◆ 指示 ◆
「Click the warning」を含む行から「click(944, 423)」を含む行までを、「warning icon」だけを「error icon」に置き換え、ほかは一切変えずに書き直してもらえますか。画像は答えに入れないでください。

◆ 提供資料 ◆
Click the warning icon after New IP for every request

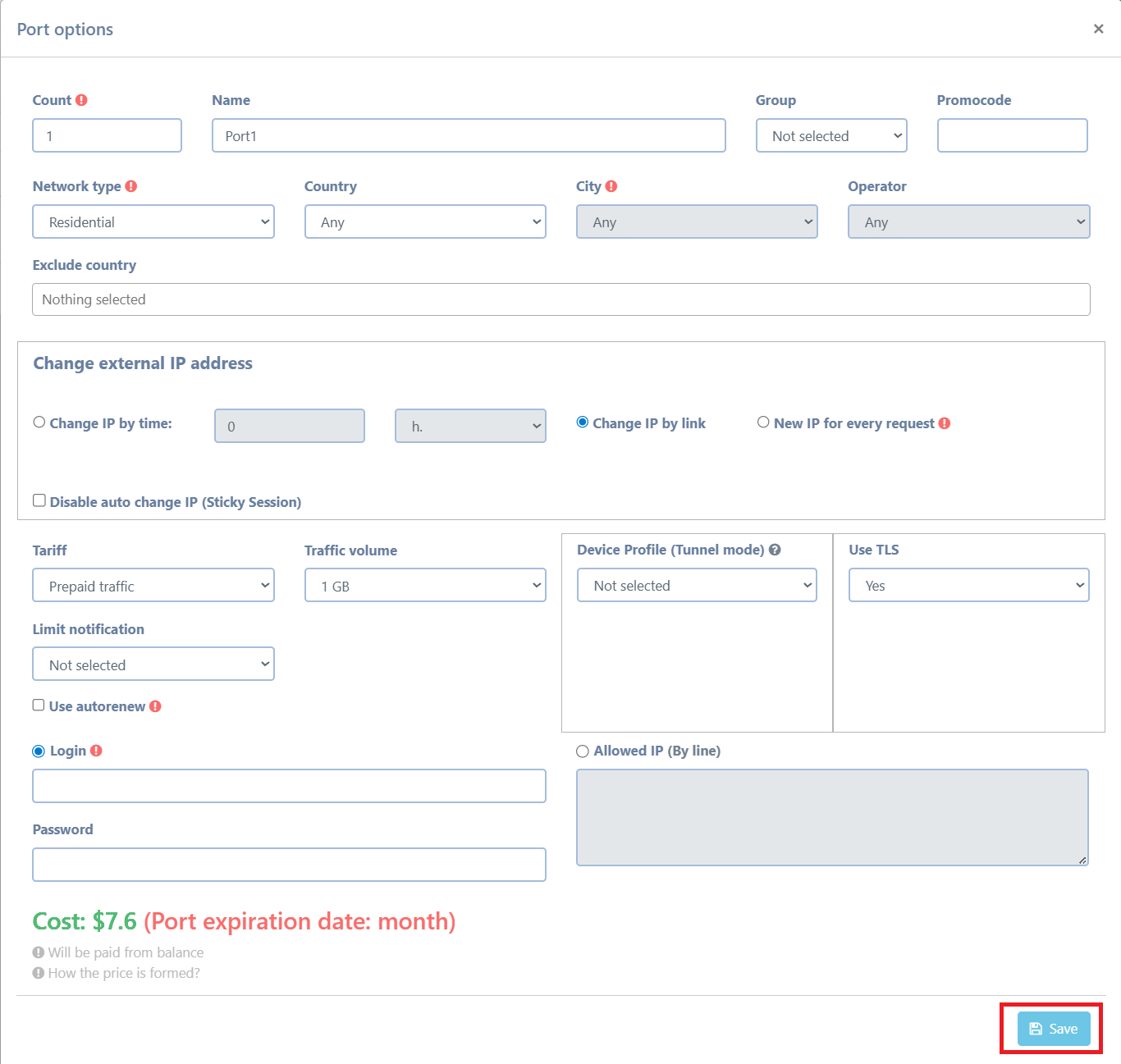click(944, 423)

* * *

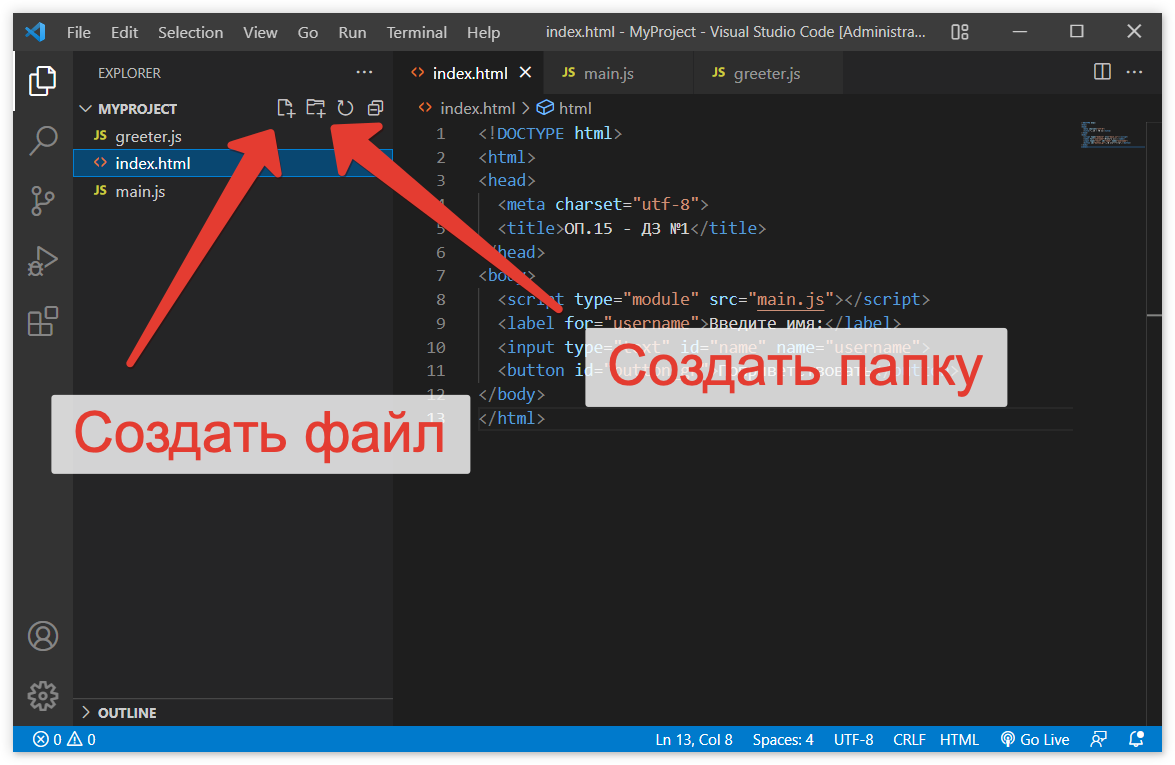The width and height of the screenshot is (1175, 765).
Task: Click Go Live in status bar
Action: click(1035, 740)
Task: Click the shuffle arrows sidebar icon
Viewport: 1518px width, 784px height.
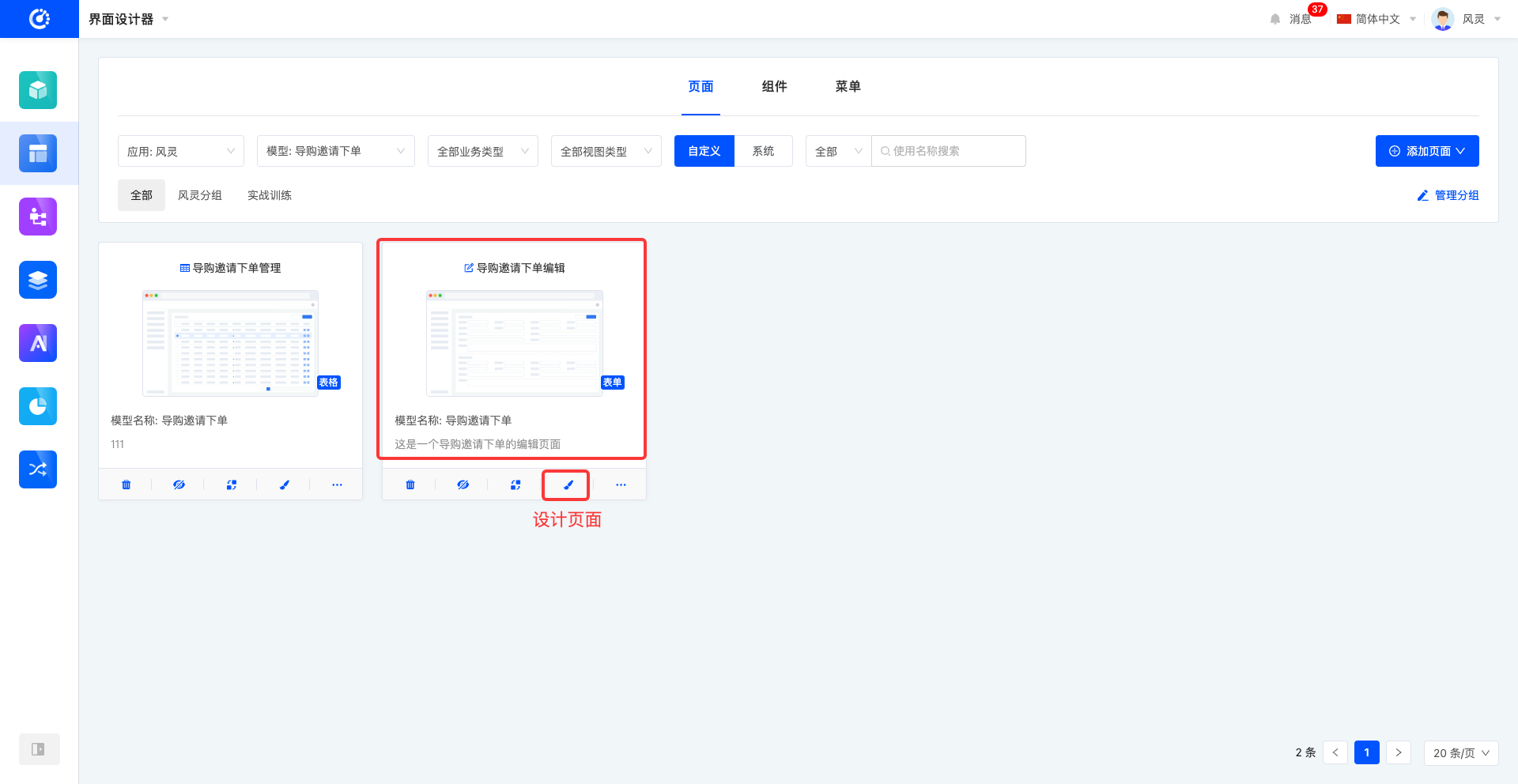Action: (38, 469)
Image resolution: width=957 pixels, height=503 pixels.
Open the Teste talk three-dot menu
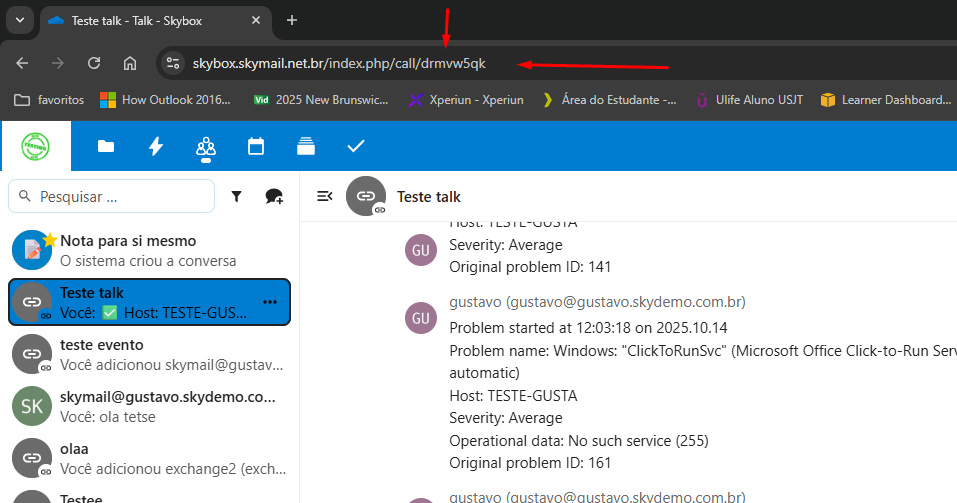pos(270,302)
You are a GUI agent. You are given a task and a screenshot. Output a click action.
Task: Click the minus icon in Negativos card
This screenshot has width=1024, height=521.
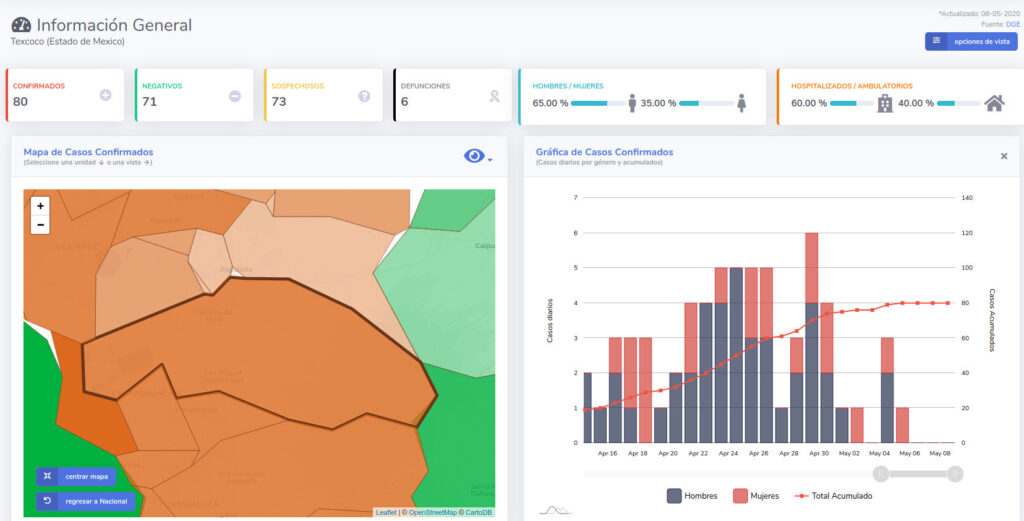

--

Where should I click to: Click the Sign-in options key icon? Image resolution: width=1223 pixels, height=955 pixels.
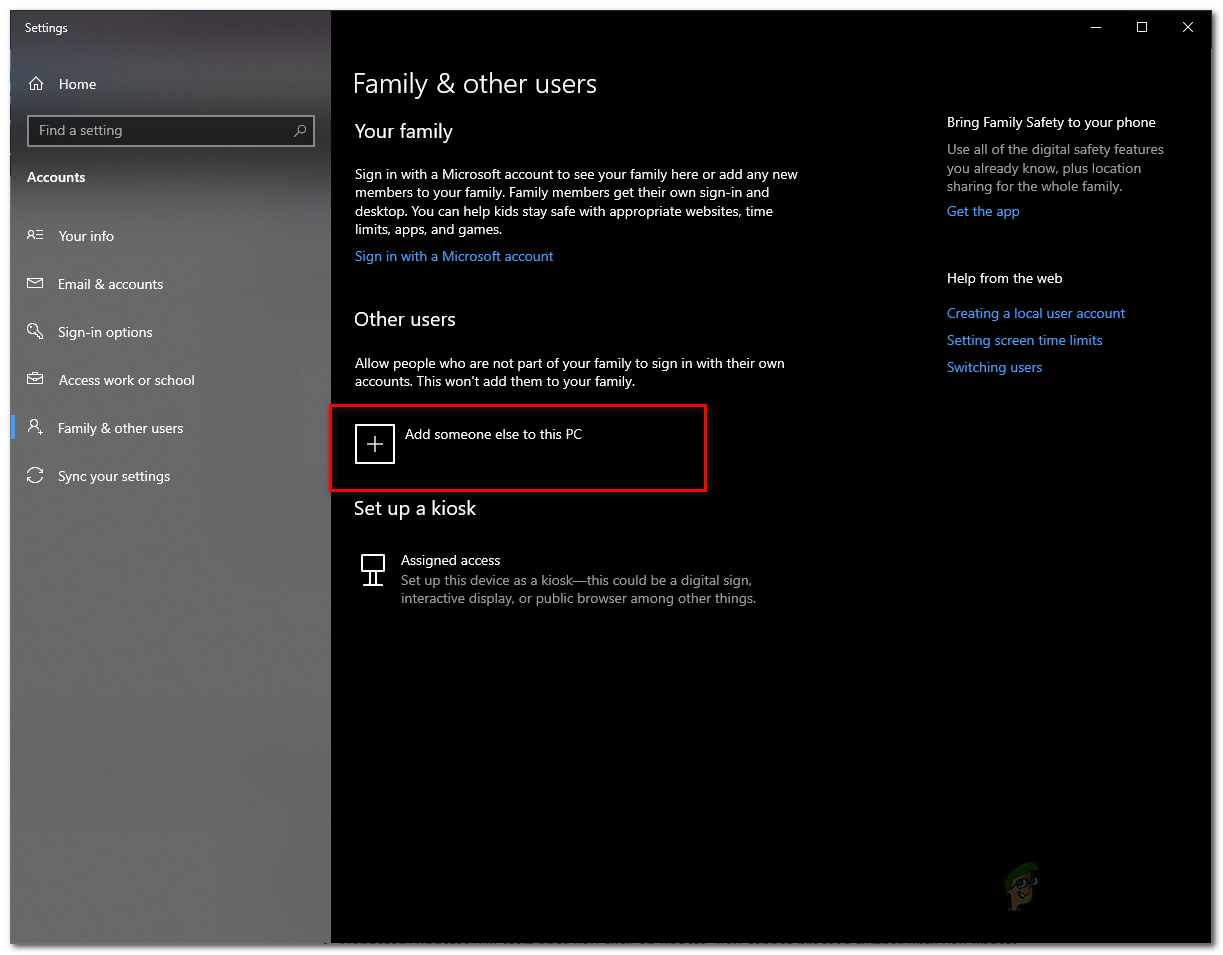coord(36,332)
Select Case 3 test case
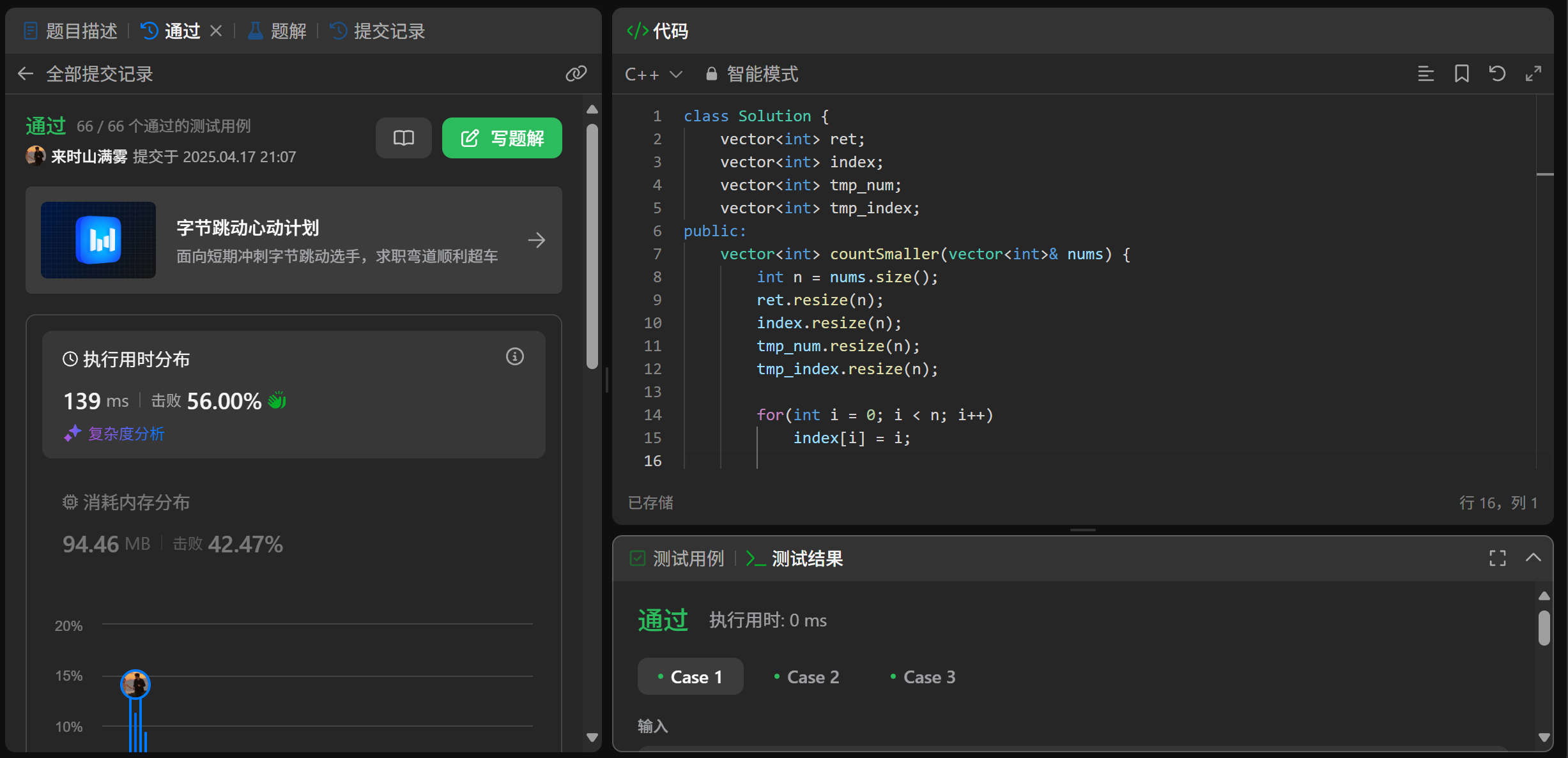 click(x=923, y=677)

◆ 解答 ◆
Click the error icon after New IP for every request

click(944, 423)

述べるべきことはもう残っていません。